Characterizing the role of Extended Synaptotagmin-2 at contact sites between the ER and plasma membrane

表征 Extended Synaptotagmin-2 在 ER 和质膜接触部位的作用

• 批准号: 9301289
• 负责人: Cindy Liang
• 金额: $ 4.36万
• 依托单位: WEILL MEDICAL COLL OF CORNELL UNIV
• 依托单位国家: 美国
• 财政年份: 2016
• 资助国家: 美国
• 起止时间: 2016-07-01 至 2018-06-30
• 项目状态: 已结题
• 来源: https://reporter.nih.gov/project-details/9301289
• 关键词: Affect; Alleles; Amyotrophic Lateral Sclerosis; Axon; Behavioral Assay; Biological Models; Brain; Caenorhabditis elegans; Calcium Signaling; Cell membrane; Cells; Communication; Communication impairment; Complex; Data; Defect; Degenerative Disorder; Development; Diglycerides; Disease; Endoplasmic Reticulum; Ensure; Functional disorder; Genes; Genetic; Genetic study; Growth Factor Receptors; Health; Hereditary Spastic Paraplegia; Homologous Gene; Image; Insulin; Knowledge; Lipids; Longevity; Mammals; Measures; Membrane; Membrane Lipids; Morphology; Mutation; Nerve Degeneration; Nervous System Physiology; Nervous system structure; Neurodegenerative Disorders; Neurons; Optics; Orthologous Gene; Pathway interactions; Phospholipids; Proteins; Regulation; Research; Research Proposals; Resolution; Role; Saccharomyces cerevisiae; Signal Pathway; Site; Structure; Surveys; Synapses; Synaptic Transmission; Yeasts; axonal degeneration; experimental study; in vivo; insight; lipid transport; loss of function; mutant; neuron loss; neuronal circuitry; new therapeutic target; novel; protein B; protein function; public health relevance; receptor; synaptic function; synaptotagmin II; vesicle-associated membrane protein

 DESCRIPTION (provided by applicant): The nervous system is composed of vast neuronal circuits that are highly regulated to ensure proper synaptic transmission.

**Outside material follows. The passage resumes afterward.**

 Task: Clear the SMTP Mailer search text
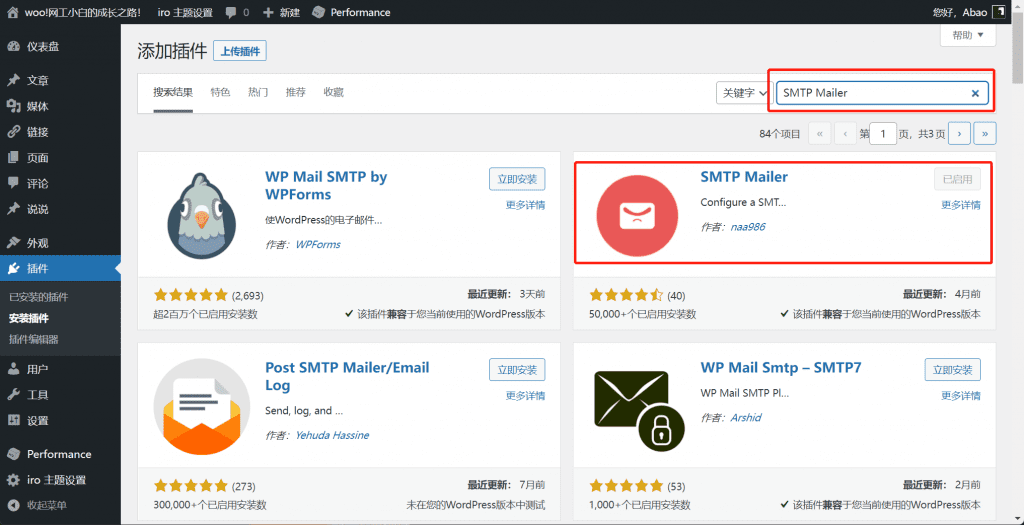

Disruption of protein function at the synapse can impair communication between neurons and in some disease states cause neuronal cell death. In many of these neurodegenerative diseases, axon degeneration occurs prior to neuronal death, and neurodegenerative disease-associated mutations have been found in several endoplasmic reticulum (ER) resident proteins. In particular reticulon, atlastin and receptor accessory protein 1 (REEP1) are implicated in hereditary spastic paraplegia (HSP) and vesicle-associated membrane protein-associated protein-B (VAP-B) is implicated in amyotrophic lateral sclerosis (ALS). These proteins localize to contact sites between the ER and plasma membrane. ER-plasma membrane contact sites are specialized regions thought to be important in calcium signaling and lipid transport. However, not much is known about how contact proteins affect axonal plasma membrane integrity, synaptic function and axon degeneration. Extended Synaptotagmin-2 (ESYT-2) is an ER resident protein found at ER-plasma membrane contact sites. Mammals have three esyt genes whereas worms have a single esyt gene, making worms an excellent model system to characterize the role of this protein. Preliminary data using the loss of function allele of esyt-2 (tm5783) suggest that esyt-2 mutants have nervous system and lifespan defects. Imaging of single axons in esyt-2 mutants reveal accelerated changes in axon morphology that is reminiscent of known mutants of neuro- degeneration. Prior studies in yeast have demonstrated a major role for the yeast esyt-2 homolog (tricalbins) in establishing and maintaining ER-plasma membrane contact sites. Interestingly, expression of worm ESYT-2 in an ER-plasma membrane contact site deficient yeast can rescue contact sites suggesting its function is conserved. We will use Saccharomyces cerevisiae and Caenorhabditis elegans as model systems to examine if ESYT-2 regulates axonal membrane phospholipid and diacylglycerol levels and how dysregulation of these lipids perturbs axon integrity, shortens lifespan and ultimately causes neuro-degeneration.